続きを表示(約 860 文字)【請求項2】
150℃、5分間の熱処理後における縦方向及び横方向の収縮率が2.8%以下である、請求項1記載のポリエステルフィルム。
【請求項3】
150℃、5分間の熱処理後における横方向の収縮率が1.5%以下である、請求項1又は2記載のポリエステルフィルム。
【請求項4】
前記粒子の含有量が、含有させる層に対して、質量割合で250ppm以上10000ppm以下である、請求項1又は2記載のポリエステルフィルム。
【請求項5】
前記粒子の平均粒径が1μm以下である、請求項1又は2記載のポリエステルフィルム。
【請求項6】
前記粒子のモース硬度が9以下である、請求項1又は2記載のポリエステルフィルム。
【請求項7】
前記粒子は少なくとも粒子(a1)及び粒子(a2)を含み、前記粒子(a1)が、アルミナ粒子であり、前記粒子(a2)が、前記粒子(a1)以外の粒子である、請求項1又は2記載のポリエステルフィルム。

次の課題:
a – ポリエステルフィルムの請求項のうち、「続きを表示(約 860 文字)【請求項2】」から「前記粒子のモース硬度が9以下である、請求項1又は2記載のポリエステルフィルム。」までの部分を一字一句そのまま打ち直してもらえますか？
b – ポリエステルフィルムの請求項の文章を、最後に示された文の次から書き継いでもらえますか？

提供情報:
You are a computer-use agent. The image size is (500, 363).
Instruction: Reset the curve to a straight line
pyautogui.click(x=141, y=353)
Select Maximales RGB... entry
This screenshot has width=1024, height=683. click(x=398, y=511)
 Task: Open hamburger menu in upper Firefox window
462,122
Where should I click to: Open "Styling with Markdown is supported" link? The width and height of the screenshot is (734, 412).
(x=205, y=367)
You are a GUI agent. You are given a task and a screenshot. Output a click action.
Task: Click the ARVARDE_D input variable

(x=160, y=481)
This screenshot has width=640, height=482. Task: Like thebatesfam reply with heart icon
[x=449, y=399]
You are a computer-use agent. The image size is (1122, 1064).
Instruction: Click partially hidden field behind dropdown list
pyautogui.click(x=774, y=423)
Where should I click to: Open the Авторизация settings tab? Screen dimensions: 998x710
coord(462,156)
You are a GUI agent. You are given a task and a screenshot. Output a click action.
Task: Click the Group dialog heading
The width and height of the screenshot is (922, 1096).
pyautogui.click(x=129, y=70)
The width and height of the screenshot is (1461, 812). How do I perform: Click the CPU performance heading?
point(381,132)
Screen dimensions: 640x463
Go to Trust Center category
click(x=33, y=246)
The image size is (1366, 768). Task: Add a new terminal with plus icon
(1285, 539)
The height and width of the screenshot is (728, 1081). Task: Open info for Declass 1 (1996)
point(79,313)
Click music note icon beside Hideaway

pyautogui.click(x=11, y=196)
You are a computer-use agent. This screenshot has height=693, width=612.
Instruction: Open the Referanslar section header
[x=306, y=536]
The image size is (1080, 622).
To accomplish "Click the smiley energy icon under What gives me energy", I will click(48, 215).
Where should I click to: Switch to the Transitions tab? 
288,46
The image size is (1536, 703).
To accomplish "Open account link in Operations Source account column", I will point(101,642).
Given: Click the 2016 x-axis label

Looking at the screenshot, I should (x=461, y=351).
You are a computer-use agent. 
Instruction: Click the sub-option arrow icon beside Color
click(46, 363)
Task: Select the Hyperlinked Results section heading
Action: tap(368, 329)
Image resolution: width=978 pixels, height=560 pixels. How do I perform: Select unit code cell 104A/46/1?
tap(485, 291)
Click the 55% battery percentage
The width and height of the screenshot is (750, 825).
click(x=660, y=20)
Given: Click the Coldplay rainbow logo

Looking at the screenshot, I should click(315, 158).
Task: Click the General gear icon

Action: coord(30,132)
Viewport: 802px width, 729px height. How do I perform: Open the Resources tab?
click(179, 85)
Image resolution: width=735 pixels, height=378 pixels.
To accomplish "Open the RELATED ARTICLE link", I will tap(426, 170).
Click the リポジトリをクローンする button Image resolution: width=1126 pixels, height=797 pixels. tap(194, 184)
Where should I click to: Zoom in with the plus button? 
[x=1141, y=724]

解答:
a –
続きを表示(約 860 文字)【請求項2】
150℃、5分間の熱処理後における縦方向及び横方向の収縮率が2.8%以下である、請求項1記載のポリエステルフィルム。
【請求項3】
150℃、5分間の熱処理後における横方向の収縮率が1.5%以下である、請求項1又は2記載のポリエステルフィルム。
【請求項4】
前記粒子の含有量が、含有させる層に対して、質量割合で250ppm以上10000ppm以下である、請求項1又は2記載のポリエステルフィルム。
【請求項5】
前記粒子の平均粒径が1μm以下である、請求項1又は2記載のポリエステルフィルム。
【請求項6】
前記粒子のモース硬度が9以下である、請求項1又は2記載のポリエステルフィルム。

b –
【請求項8】
前記一方の表面を形成する層が粒子を含み、前記粒子は少なくとも粒子(a1)及び粒子(a2)を含み、前記粒子(a1)及び(a2)のpH7におけるゼータ電位が、前記粒子(a1)が正の値であって前記粒子(a2)が負の値である、又は、前記粒子(a1)が負の値であって前記粒子(a2)が正の値である、請求項1又は2記載のポリエステルフィルム。
【請求項9】
前記pH7でのゼータ電位が正の値となる粒子の含有量が、前記一方の表面を形成する層に対して、質量割合で50ppm以上5000ppm以下である、請求項8記載のポリエステルフィルム。
【請求項10】
前記pH7でのゼータ電位が負の値となる粒子の含有量が、前記一方の表面を形成する層に対して、質量割合で100ppm以上8000ppm以下である、請求項8記載のポリエステルフィルム。
(【請求項11】以降は省略されています)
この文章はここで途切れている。